The very best stories capture the reader by involving all of the senses. The ones that I have read about the 1966 flood in Florence focus quite a lot on the smells of the ancient mud, dragged up from the river bottom; on the smell of heating oil released into the water and the smell of decaying animals swept down the river. When I write about my travel adventures, I tend to focus on the visual but very rarely on the what a place smells like and this could be letting myself loose some interesting memories.
After posting a photograph of a particularly delicious looking Christmas cake on Facebook earlier this week together with my usual complaint about how I really should avoid such belly fat increasing treats, a friend commented on the posting the following advice –
“Stop and smell the rose… oh wait…
Stop, eat cake, you’re on holidays!”
Michael’s comment got me thinking about what are the smells of Florence in the twenty-first century. I can’t say that I really have taken much notice before and I even started to think that I might be suffering from anosmia – the lack of a sense of smell (thank you Google) so I set out with the task of finding the smells of Florence.

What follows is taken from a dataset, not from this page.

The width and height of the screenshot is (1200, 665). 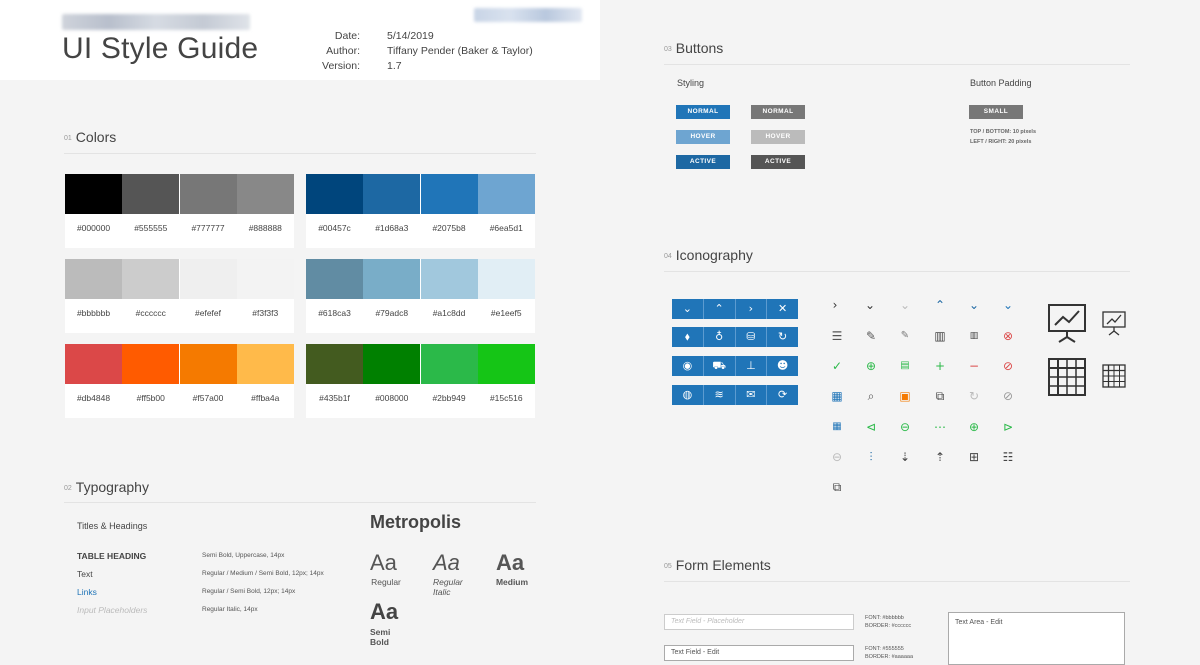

Needless to say that after almost 50 years, there is not longer any odour of decay hanging about the city. In fact, the first thing that I have noticed is the smell of detergent and disinfectant that the store keepers use every day when they wash down their front steps ready for the days trade. Florence is a very clean city where every single cigarette butt gets swooped up by someone with a broom and pan or driving a little street sweeper.
And on the topic of cigarettes and their butts, that is another ubiquitous smell, not just here but all over Italy. This could also explain some of my ignorance of what Florence smells like. I seem to be constantly holding my breath while walking through clouds of exhaled cigarette smoke. Come on, people, get the message! Smoking is NOT cool. It just rots your lungs.

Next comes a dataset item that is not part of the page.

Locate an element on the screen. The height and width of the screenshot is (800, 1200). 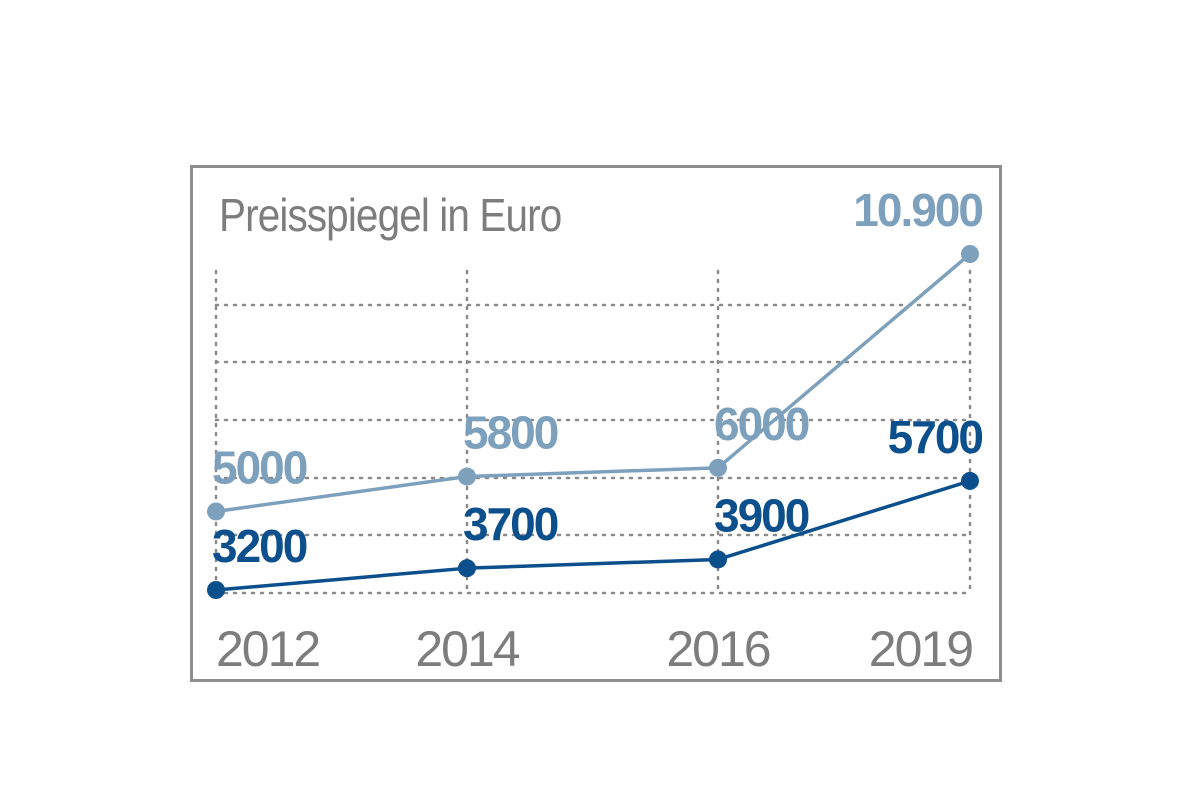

My next target for researching smells was the Mercato Centrale. Surely I could find some interesting places to sniff here. Not much olfactory joy here either. Even the seafood stalls are surprisingly fresh and odour free. The one place that I did get a good whiff was a stall selling all thing truffle; truffles, truffle oil, shaved truffles, even truffle cream to add to your pasta. It was possible to imagine the cool, dark earth they had been found in from their aroma.
Maybe I am an anosmia sufferer or maybe I just need a really good nose blow before I can find the olfactory signature of this city. The research continues.